Custom drapery panels: $800–$3,500 per panel. Floor-to-ceiling in a prewar building with 11-foot ceilings sits toward the top of that range.

Motorized roller shades (Somfy): $650–$2,200 per window, including motor, fabric, hardware, and installation.

Roman shades (custom): $450–$1,400 per window. Simple flat folds cost less; relaxed or hobbled folds with interlining cost more.

Manual roller and solar shades: $280–$750 per window. The most affordable custom option without sacrificing quality.

Retractable screens (Phantom): $1,800–$4,500 per opening. Porch and terrace applications, installed in the frame.

A 'custom shade' from a big-box store and a custom shade from our Brooklyn workroom are not the same product. One is cut to size from a standard roll. The other is built to your exact opening, with your chosen fabric, the way you want it to operate.

— Glamour Decorating, from 30 years of NYC installs

What a typical NYC apartment project costs

Studio or 1-bedroom (4–6 windows): $3,500–$10,000

2–3 bedroom (8–12 windows): $10,000–$30,000

Large 3BR or 4BR (12–18 windows): $28,000–$60,000

Full-floor or penthouse (18+ windows): $55,000–$150,000+

These are whole-project numbers including fabric, fabrication, hardware, and professional installation. They do not include repairs to damaged walls or existing hardware — that's rare but worth knowing.

The five things that move the price

1. Fabric. There is a $40-per-yard linen and a $400-per-yard silk. Both are technically 'linen' and 'silk.' The difference is texture, weight, drape, light behavior, and how they age over ten years in a sun-facing Manhattan apartment. We carry both.

2. Motor brand. Somfy is the industry standard for motorized shades — motors engineered to last 20 years and integrate with any smart home system from Lutron to Apple HomeKit.

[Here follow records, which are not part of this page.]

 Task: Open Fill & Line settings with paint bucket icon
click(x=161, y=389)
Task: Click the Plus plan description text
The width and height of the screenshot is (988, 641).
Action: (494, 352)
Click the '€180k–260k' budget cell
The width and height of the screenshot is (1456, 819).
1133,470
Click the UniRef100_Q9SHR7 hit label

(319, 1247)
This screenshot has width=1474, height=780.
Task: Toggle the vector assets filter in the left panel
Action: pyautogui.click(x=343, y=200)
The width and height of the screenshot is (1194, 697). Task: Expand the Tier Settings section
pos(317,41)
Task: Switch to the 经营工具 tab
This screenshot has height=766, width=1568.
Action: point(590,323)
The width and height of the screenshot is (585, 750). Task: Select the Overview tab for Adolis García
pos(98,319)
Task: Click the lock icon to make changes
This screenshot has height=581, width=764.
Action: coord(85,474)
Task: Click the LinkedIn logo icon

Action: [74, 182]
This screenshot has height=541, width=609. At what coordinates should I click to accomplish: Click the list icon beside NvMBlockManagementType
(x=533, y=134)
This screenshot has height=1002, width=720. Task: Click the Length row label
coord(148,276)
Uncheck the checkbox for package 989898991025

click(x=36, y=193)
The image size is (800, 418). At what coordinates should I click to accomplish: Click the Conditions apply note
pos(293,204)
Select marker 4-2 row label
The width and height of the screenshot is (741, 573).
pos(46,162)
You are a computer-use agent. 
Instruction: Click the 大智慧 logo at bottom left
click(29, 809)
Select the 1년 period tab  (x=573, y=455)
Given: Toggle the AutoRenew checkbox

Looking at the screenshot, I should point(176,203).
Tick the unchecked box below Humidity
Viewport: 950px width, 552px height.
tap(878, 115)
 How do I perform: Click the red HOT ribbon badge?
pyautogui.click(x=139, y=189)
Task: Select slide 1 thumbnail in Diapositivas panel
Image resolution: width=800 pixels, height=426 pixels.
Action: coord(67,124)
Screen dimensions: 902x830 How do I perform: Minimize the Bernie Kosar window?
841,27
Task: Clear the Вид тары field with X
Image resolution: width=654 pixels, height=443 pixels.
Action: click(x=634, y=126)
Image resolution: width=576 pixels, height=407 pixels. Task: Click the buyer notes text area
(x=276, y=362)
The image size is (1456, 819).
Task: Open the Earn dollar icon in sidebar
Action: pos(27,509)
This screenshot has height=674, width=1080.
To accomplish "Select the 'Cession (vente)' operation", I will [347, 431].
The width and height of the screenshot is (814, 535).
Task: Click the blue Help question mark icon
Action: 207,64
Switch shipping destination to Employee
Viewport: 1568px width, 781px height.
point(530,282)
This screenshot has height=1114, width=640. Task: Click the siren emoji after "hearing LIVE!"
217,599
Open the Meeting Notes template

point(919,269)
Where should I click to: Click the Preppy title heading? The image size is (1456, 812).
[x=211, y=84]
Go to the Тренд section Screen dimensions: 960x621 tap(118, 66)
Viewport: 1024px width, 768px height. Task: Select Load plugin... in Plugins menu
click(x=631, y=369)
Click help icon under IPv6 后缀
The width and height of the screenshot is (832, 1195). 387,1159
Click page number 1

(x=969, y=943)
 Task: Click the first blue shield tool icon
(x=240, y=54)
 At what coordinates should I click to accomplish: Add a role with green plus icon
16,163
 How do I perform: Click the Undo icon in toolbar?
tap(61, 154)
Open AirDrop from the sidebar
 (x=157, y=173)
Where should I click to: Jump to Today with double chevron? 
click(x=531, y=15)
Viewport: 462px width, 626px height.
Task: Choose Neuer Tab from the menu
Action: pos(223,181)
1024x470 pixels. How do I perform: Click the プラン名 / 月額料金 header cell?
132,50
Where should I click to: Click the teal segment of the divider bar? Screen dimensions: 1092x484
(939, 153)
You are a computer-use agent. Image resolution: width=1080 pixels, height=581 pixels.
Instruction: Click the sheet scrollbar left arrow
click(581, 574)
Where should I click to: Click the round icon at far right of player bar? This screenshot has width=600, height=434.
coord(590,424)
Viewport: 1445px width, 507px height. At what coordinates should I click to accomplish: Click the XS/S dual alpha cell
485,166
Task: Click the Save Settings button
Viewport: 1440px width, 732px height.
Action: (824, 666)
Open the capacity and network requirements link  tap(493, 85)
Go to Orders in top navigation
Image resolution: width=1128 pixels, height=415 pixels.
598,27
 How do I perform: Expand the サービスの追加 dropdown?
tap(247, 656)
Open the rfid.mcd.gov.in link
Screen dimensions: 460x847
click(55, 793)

Generic motors save $150–$250 upfront and typically need replacing within three to four years. We've replaced dozens of them.

3. Ceiling height. A 12-foot ceiling requires 30–40% more fabric than an 8-foot ceiling. In prewar buildings across the Upper West Side, Park Slope, and the Village, this adds up fast across a whole apartment.

4. Window complexity. Arched windows, bay windows, corner wraps, and large picture windows all require custom pattern-making and additional fabrication time. Straight rectangular windows are the most cost-efficient to dress.

5. Project scope. Whole-home projects allow us to buy fabric in larger quantities and pass some of that savings back. A single-room job priced per window is always going to cost more per unit than a full apartment.

The number one regret we hear from clients: going with a cheaper vendor first and calling us six months later to fix it. We've measured and re-measured apartments where the previous installation was just wrong — wrong height, wrong stack, wrong mechanism for the building's light exposure.

— Glamour Decorating, from 30 years of NYC installs

What you don't need to spend money on

Decorative hardware you can't see. If you have floor-to-ceiling drapery that pools on the ground, the rod is completely hidden. Spending $200 on an ornate finial is personal preference, not a quality signal.

The heaviest blackout available for every room. Blackout shades make sense in bedrooms — especially in east-facing apartments that get hit with direct sunrise. In a living room with a beautiful city view, a light-filtering fabric that softens the light without blocking the view is both cheaper and more livable.

Motors in every room on day one. We often recommend starting with motorized shades in the living room and primary bedroom — the two rooms where you'll use automation daily — and adding rooms over time. The Somfy system is expandable.

The bottom line

Budget $1,000–$2,000 per window for quality custom work in New York City. If a quote comes in significantly under that without a clear explanation of where the savings are, ask questions. If it comes in over that, we should be able to tell you exactly why — what fabric, what motor, what complexity justifies it. We've been doing this for 30 years in this city. We're happy to walk through any quote line by line.